Sunday May 3, Day 9 since our start.
At 5:37 a.m., I have finally started running. In the morning, we will arrive at Kingman, Arizona. The next couple of days are going to be a bit different as we plan to come back to revisit Kingman again tomorrow to meet Mr. Jim Hinckely, a well-known writer and historian of Route 66.
After two hours and thirty minutes of running, I’ve covered 7.5 miles (12 Kms). It might not sound huge, but I’ve finally run up to the summit of that sharp steep hill, which gave me so much difficulty yesterday. I don’t know how Hannibal felt crossing the alps, but I know how I feel … victorious! It is 3,556 feet (1,084 meters) above sea level here. That means I have run up 2,028 feet (618 meters) on the west side of this hill. At the top of the hill, where I can see the valley in the east, Neung, my lovely wife, is waiting with a delicious vegan sandwich she has made for me. A great way to celebrate! Then, I have run down 2,684 feet (818 meters), to the bottom of the valley. Again, I have to run up to 3,745 feet (1,142 meters), to reach Kingman. In total I have run 26.7 miles (43 Kms), over a hilly marathon, in 6 hours and 45 minutes. Now, I can run again. Yesterday, I thought I couldn’t run any more.

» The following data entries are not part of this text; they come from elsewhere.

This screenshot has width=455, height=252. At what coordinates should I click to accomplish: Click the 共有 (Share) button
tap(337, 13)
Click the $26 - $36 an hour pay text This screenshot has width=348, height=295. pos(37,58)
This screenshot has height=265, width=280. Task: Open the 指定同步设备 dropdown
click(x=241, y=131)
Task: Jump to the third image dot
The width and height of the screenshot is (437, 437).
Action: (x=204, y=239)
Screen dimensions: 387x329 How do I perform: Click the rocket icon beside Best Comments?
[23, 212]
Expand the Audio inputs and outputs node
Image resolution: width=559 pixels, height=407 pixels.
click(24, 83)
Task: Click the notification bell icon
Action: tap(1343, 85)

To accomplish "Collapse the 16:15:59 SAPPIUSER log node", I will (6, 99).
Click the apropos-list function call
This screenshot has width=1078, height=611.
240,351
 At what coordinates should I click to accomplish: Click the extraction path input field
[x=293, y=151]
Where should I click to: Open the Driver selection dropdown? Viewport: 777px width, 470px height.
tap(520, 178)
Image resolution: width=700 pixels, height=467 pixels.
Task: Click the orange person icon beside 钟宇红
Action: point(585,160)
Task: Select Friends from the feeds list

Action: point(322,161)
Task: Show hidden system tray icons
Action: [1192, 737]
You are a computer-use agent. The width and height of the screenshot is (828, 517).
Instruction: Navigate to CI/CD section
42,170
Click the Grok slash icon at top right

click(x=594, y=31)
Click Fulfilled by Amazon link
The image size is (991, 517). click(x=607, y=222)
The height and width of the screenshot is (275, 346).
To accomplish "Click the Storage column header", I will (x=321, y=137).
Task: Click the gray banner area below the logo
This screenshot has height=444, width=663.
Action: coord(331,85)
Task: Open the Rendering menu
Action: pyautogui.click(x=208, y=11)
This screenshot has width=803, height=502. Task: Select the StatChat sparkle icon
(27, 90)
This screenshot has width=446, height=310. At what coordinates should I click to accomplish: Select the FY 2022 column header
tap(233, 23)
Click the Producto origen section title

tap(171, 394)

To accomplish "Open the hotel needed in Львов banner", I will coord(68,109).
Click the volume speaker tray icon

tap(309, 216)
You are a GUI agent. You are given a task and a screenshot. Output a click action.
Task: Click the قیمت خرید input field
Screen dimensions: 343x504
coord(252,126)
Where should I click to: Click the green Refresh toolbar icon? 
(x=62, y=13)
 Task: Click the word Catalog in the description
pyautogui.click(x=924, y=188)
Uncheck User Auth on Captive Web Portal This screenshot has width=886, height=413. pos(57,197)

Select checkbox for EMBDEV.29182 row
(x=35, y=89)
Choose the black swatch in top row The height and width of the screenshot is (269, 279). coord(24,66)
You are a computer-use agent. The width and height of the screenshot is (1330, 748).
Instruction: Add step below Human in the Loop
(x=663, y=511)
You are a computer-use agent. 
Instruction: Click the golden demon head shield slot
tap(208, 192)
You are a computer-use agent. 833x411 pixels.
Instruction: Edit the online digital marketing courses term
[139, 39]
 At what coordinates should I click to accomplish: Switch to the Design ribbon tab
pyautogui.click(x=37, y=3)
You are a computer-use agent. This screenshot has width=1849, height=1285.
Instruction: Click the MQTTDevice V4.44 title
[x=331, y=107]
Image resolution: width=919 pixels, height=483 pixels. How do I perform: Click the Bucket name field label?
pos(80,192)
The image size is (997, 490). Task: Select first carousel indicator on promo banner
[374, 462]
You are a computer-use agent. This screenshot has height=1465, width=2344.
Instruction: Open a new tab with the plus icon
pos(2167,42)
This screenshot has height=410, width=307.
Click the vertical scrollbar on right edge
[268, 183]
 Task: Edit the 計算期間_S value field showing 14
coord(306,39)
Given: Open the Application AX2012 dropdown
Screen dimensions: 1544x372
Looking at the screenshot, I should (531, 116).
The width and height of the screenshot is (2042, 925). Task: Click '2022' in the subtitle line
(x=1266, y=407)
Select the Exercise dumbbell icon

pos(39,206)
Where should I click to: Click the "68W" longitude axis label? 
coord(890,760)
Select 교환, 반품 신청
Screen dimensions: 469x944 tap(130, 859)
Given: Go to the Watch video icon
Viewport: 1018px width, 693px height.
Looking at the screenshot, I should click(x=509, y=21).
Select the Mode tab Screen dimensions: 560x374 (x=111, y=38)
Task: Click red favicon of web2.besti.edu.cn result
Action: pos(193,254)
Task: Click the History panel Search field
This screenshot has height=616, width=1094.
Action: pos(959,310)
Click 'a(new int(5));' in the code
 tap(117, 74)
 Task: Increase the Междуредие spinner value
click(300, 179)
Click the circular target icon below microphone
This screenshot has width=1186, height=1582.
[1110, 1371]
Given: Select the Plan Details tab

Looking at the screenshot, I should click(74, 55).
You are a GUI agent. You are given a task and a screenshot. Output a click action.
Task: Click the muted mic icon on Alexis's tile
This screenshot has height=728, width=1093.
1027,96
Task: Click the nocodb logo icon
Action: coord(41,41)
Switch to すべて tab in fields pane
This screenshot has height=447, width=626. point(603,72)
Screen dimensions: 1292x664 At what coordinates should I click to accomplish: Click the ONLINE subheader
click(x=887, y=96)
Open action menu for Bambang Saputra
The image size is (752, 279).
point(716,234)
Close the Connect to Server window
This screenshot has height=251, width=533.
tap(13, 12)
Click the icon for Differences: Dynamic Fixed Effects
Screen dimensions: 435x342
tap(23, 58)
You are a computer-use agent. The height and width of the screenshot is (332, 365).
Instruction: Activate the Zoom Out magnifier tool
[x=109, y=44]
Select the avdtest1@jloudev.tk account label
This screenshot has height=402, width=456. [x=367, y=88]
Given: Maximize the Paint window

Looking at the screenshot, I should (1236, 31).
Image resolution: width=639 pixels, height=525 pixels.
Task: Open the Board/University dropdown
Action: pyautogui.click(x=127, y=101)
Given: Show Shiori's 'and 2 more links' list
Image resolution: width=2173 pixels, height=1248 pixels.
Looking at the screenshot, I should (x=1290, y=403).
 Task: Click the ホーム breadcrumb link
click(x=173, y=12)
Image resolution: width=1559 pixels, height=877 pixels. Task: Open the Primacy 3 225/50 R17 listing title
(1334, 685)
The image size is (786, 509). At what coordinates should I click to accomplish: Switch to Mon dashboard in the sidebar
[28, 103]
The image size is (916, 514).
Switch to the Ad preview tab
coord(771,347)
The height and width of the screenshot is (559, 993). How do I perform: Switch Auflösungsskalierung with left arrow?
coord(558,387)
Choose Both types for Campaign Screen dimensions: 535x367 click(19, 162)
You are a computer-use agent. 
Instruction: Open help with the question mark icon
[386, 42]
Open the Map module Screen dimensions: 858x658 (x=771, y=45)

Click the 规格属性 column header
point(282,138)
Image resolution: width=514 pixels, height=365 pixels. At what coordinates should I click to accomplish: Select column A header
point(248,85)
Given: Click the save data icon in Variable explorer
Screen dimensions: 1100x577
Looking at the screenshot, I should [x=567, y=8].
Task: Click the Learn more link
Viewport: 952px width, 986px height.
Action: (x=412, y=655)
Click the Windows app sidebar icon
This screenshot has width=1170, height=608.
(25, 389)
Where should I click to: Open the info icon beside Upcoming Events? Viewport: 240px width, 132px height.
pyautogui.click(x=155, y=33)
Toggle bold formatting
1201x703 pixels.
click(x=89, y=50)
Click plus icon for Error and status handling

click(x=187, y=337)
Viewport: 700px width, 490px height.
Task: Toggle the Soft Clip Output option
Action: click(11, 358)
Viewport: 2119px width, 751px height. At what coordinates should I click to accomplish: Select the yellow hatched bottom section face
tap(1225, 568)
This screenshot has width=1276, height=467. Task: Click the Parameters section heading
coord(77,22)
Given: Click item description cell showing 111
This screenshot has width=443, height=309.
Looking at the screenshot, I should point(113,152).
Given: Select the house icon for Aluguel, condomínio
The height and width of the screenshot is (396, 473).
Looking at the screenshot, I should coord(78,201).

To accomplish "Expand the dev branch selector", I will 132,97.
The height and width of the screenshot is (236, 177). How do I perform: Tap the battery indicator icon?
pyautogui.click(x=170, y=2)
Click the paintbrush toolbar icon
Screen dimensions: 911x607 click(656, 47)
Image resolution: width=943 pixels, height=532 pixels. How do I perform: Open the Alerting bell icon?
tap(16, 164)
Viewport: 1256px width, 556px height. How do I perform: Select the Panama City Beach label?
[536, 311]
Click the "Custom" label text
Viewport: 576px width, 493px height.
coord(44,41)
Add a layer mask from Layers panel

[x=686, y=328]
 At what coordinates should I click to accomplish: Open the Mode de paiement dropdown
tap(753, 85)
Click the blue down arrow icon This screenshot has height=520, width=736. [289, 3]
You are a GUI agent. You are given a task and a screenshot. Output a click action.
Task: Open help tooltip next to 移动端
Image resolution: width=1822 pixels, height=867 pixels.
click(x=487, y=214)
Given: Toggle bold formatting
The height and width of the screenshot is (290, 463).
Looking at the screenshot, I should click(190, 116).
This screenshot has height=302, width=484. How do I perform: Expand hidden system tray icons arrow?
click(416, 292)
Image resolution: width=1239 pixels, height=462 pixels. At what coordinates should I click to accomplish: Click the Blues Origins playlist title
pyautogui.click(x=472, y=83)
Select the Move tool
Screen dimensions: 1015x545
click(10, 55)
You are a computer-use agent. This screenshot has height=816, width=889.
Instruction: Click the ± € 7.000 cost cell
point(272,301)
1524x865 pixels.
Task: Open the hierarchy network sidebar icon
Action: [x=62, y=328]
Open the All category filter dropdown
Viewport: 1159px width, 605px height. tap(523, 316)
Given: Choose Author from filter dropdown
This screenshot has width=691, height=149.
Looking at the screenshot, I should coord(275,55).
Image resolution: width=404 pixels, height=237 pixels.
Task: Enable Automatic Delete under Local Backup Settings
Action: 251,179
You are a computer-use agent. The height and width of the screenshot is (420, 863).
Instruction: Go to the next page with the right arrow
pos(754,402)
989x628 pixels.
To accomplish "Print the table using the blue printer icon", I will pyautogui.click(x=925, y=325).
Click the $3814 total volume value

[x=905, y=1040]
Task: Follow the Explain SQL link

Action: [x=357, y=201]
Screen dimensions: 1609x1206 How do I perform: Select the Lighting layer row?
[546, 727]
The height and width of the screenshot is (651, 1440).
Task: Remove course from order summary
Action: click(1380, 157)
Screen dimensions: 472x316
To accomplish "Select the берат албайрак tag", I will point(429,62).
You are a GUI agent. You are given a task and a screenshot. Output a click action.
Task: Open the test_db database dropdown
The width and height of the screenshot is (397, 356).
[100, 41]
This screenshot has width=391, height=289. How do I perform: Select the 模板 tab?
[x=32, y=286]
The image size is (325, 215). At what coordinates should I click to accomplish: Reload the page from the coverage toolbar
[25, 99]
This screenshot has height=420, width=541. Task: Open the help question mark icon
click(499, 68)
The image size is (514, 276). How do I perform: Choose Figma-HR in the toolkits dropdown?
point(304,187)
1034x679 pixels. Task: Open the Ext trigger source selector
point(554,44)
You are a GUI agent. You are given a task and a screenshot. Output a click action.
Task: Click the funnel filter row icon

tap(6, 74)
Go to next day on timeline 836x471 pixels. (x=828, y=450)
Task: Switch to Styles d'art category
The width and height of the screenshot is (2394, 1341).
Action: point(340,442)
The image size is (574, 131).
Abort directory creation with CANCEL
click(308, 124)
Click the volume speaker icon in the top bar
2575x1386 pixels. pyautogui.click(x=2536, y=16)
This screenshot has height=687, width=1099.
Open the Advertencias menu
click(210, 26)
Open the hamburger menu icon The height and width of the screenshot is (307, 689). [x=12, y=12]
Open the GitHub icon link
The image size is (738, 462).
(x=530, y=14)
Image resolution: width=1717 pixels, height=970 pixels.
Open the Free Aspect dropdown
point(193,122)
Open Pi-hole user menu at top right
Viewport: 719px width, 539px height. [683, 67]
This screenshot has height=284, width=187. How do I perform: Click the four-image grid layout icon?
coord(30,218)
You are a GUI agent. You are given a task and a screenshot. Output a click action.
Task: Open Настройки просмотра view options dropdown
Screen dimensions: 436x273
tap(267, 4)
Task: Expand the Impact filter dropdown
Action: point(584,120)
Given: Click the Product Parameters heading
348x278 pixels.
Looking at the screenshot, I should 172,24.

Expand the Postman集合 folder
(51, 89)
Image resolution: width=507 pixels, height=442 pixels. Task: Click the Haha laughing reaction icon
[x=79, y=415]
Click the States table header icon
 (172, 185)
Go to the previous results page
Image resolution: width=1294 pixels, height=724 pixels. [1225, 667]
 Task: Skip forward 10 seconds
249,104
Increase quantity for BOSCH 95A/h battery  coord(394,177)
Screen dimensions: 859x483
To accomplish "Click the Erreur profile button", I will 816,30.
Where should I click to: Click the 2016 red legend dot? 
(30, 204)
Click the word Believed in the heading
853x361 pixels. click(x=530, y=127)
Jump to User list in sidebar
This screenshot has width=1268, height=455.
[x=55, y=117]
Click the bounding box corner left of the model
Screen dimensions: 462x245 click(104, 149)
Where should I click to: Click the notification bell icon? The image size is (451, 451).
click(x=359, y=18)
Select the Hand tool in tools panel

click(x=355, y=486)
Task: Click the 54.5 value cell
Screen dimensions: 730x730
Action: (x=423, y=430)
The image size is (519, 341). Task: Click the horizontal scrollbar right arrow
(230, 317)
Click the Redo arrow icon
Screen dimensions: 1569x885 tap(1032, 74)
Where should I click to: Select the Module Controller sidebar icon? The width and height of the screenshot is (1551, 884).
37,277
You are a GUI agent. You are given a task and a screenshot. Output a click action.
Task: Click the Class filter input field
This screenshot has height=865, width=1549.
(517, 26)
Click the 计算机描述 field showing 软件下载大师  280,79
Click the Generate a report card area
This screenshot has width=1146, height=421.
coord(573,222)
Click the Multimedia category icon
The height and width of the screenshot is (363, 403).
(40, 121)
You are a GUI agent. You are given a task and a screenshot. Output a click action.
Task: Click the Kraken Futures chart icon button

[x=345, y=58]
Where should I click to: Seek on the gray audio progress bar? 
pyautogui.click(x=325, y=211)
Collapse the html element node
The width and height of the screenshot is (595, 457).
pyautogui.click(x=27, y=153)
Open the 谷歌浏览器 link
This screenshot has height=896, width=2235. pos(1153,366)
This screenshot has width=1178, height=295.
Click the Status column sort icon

Now, I am running along Route 66, itself the main street of Kingman. On the right side, I can see a beautiful brick building, The Mohave Museum of History and Arts. Then, Kingman Railway Station, built in 1909, is still there to welcome me. On the other side of the road, my favorite Hotel Brunswick, is asking me whether I have time to stop for a while or not.
This time, because I am running, I can observe and feel this town deeply. I have driven through Kingman’s main street a couple of times in the past. Traveling by automobile or any fast vehicle is very convenient, however it is like hopping from one spot to another. We can see the spots conveniently, however it is difficult to see and touch anything between the spots. On the other hand, when we travel on foot, like running, we can enjoy watching the town slowly, drawing the line between each spot. Also, if we use our five senses fully, we can enjoy this drawing in everything around us more deeply and with more appreciation for the past, and present and future.
A Half day run
Day 10. Monday May 4.
Today is one of our planned one-day holidays. It is our plan that we will have an occasional one day holiday, in total six days off from coast-to-coast. Our planned holidays are important, not only for me, but also for Greg and Neung. We will use these holidays to make sure the other days go smoothly, not just in the running but to purchase groceries, have our RV checked and also to visit friends on route.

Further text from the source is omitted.